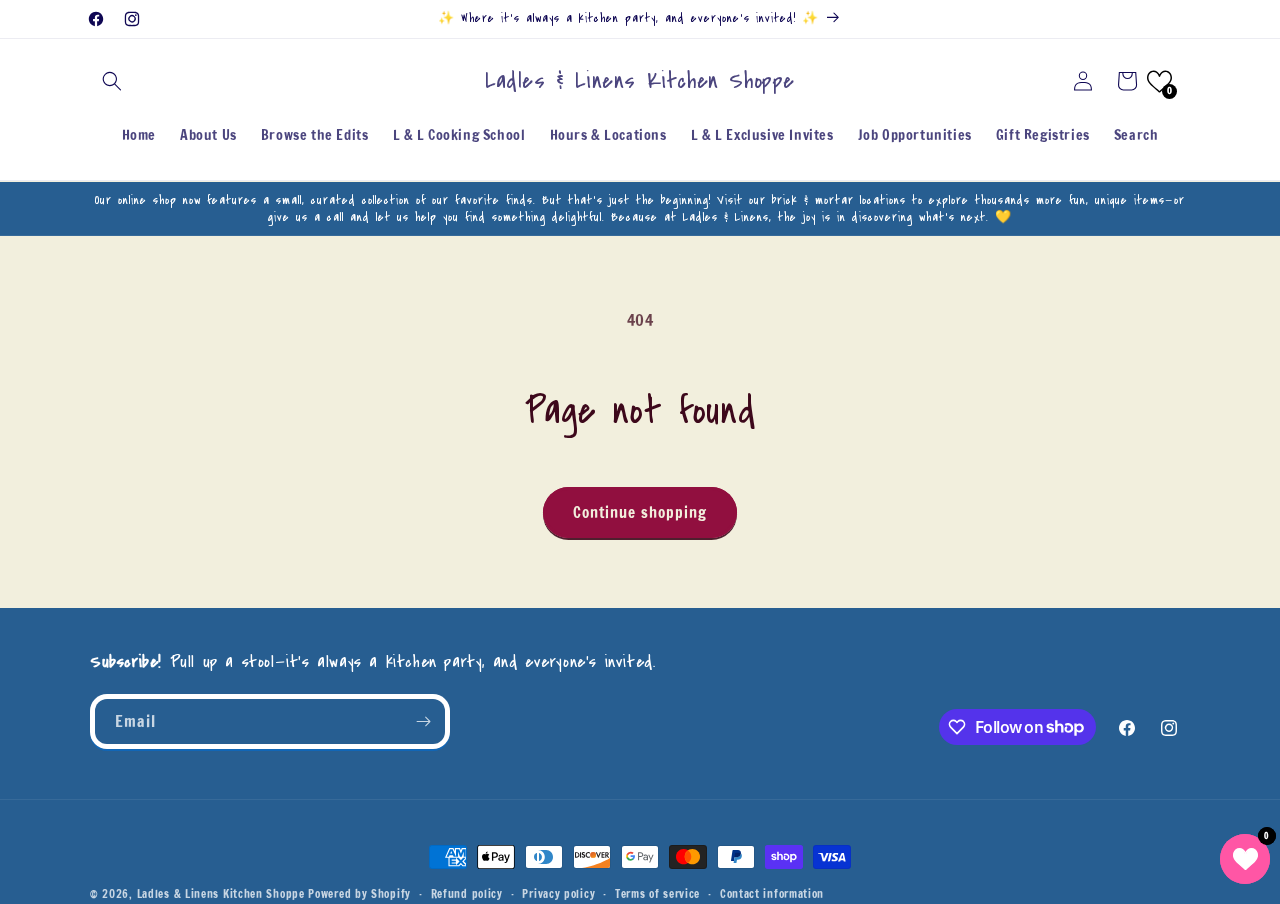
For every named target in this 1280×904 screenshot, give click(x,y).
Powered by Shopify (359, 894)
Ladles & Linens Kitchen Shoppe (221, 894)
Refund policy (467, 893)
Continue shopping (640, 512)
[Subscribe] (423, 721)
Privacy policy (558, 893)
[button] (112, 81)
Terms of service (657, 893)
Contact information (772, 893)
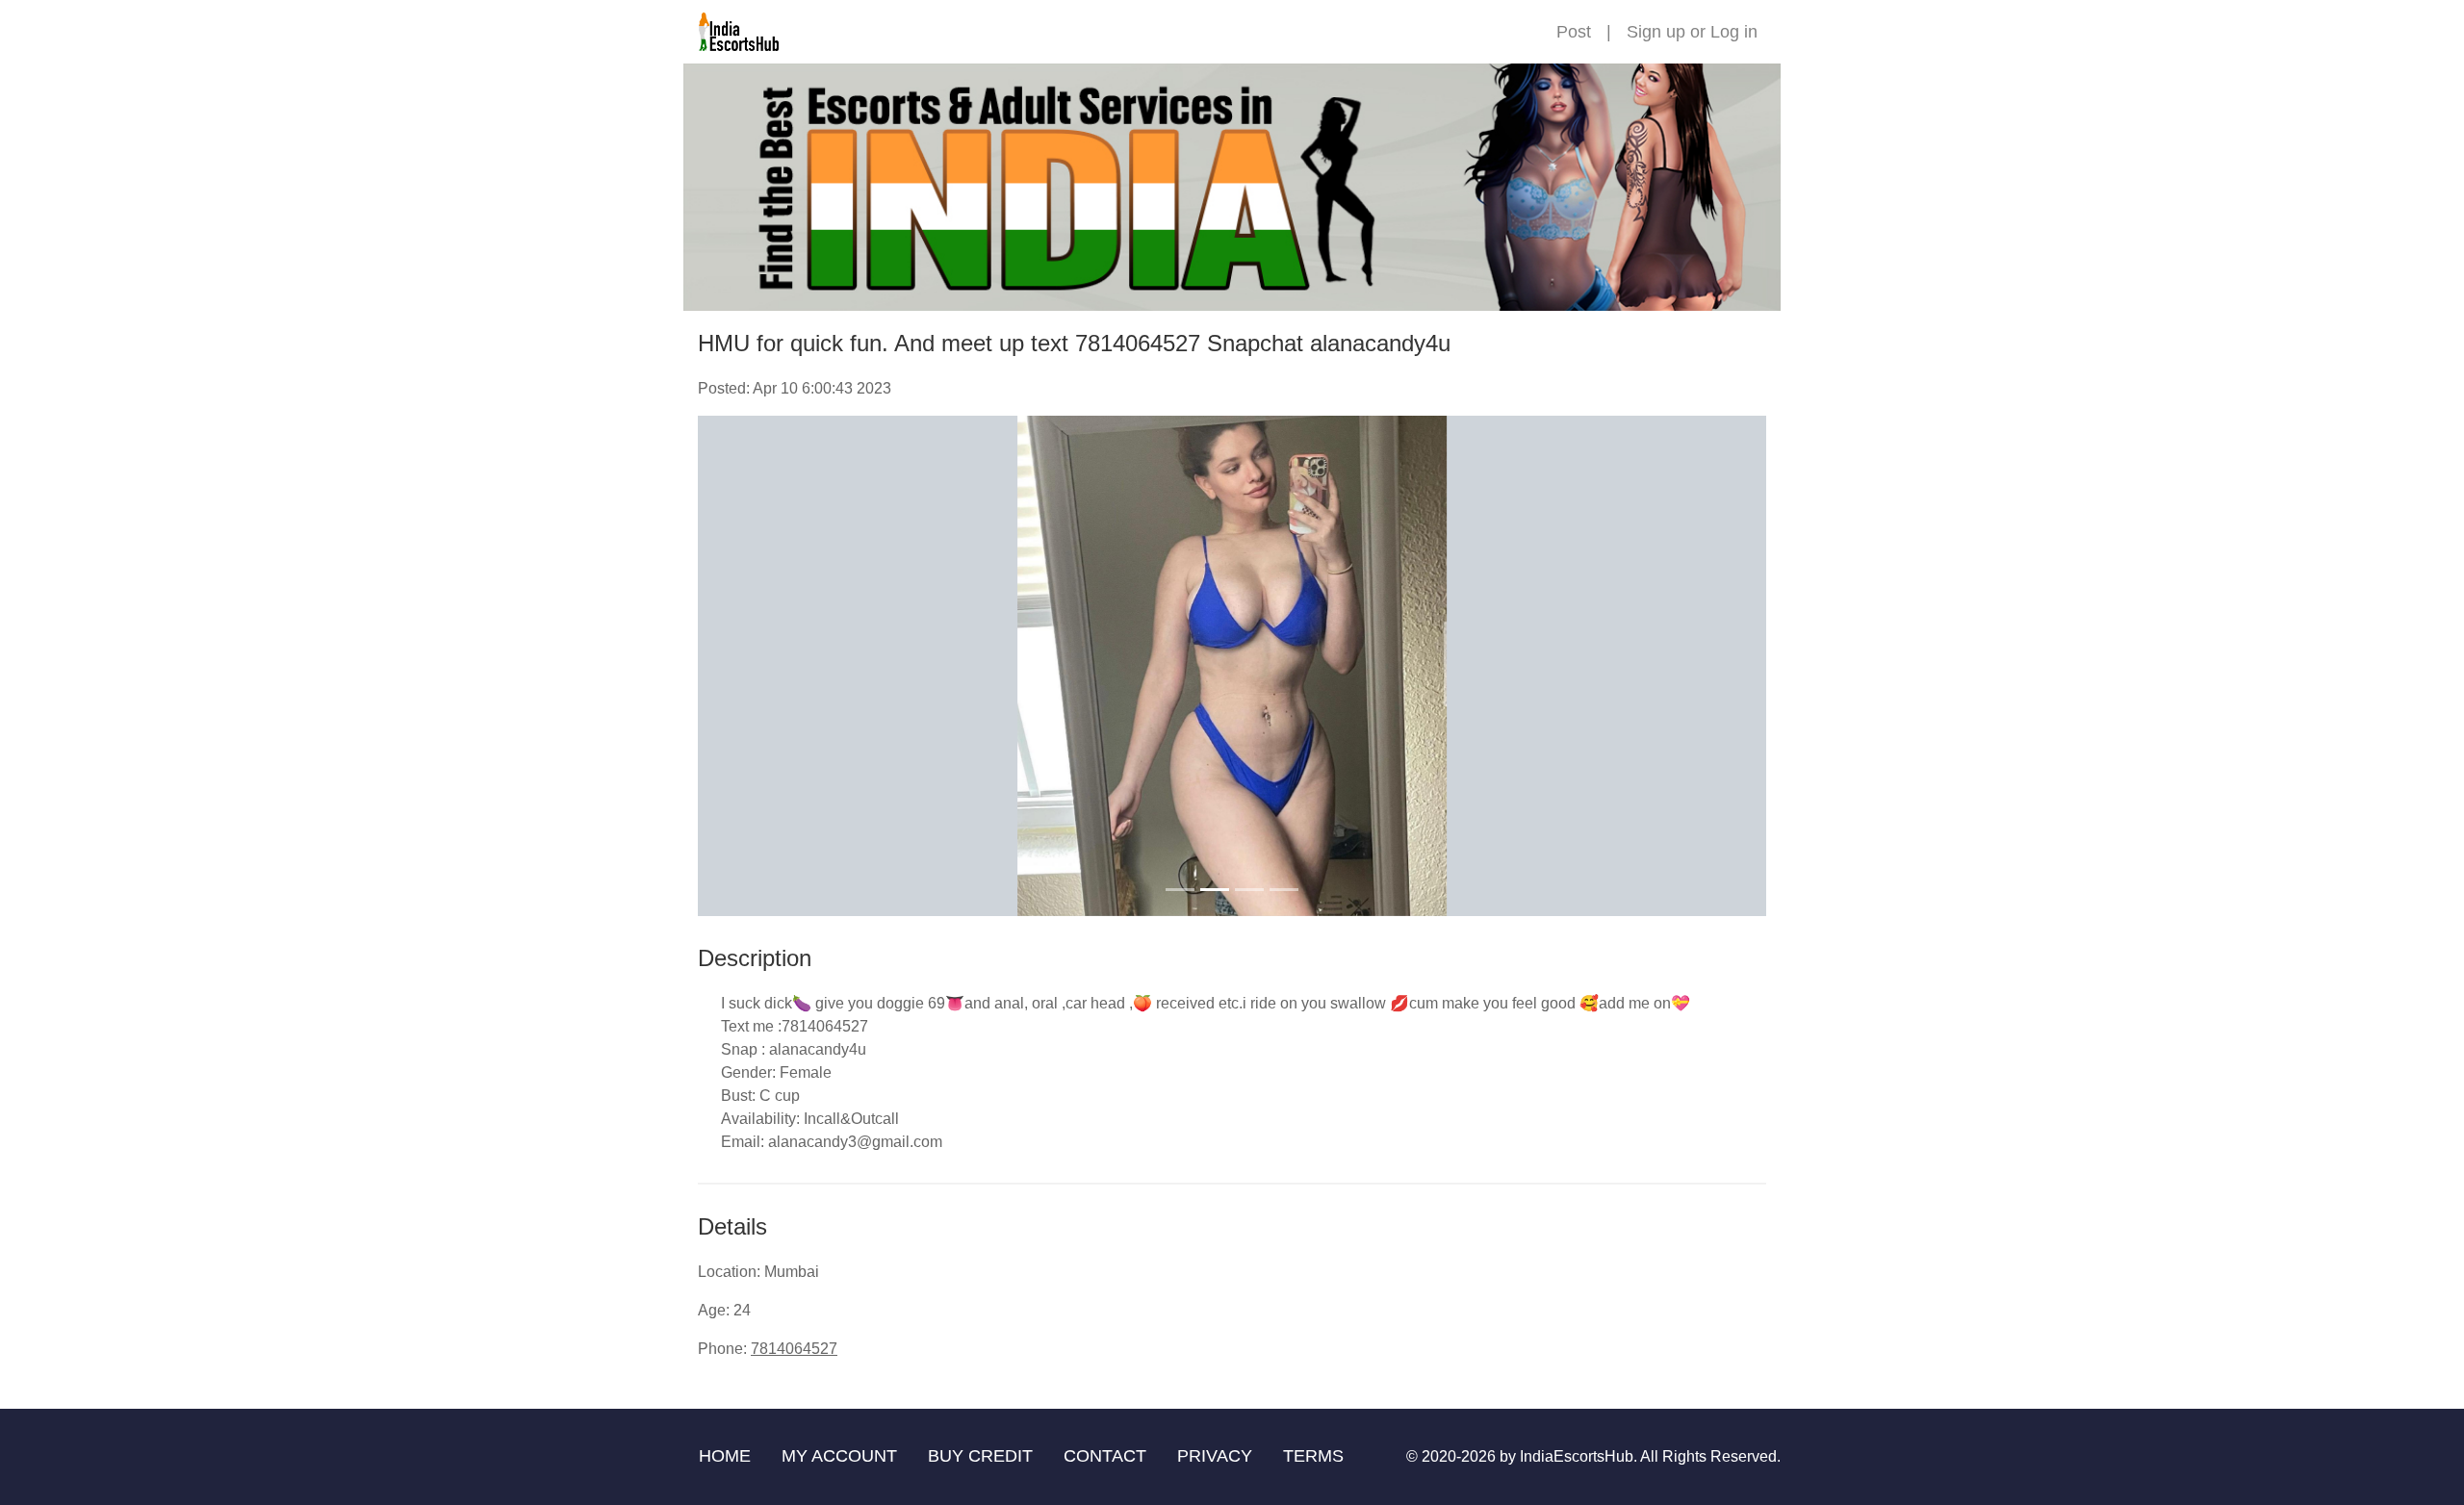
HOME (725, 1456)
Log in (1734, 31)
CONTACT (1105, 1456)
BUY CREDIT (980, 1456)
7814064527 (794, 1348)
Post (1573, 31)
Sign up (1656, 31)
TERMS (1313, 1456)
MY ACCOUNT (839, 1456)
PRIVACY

====

Return the full set of lines above word for word and with no pictures.

- OUTPUT FOR THIS EXERCISE
For every named target in this 1280×904 screenshot, give click(x,y).
Powered by Shopify (359, 894)
Ladles & Linens Kitchen Shoppe (221, 894)
Refund policy (467, 893)
Continue shopping (640, 512)
[Subscribe] (423, 721)
Privacy policy (558, 893)
[button] (112, 81)
Terms of service (657, 893)
Contact information (772, 893)
HOME (725, 1456)
Log in (1734, 31)
CONTACT (1105, 1456)
BUY CREDIT (980, 1456)
7814064527 (794, 1348)
Post (1573, 31)
Sign up (1656, 31)
TERMS (1313, 1456)
MY ACCOUNT (839, 1456)
PRIVACY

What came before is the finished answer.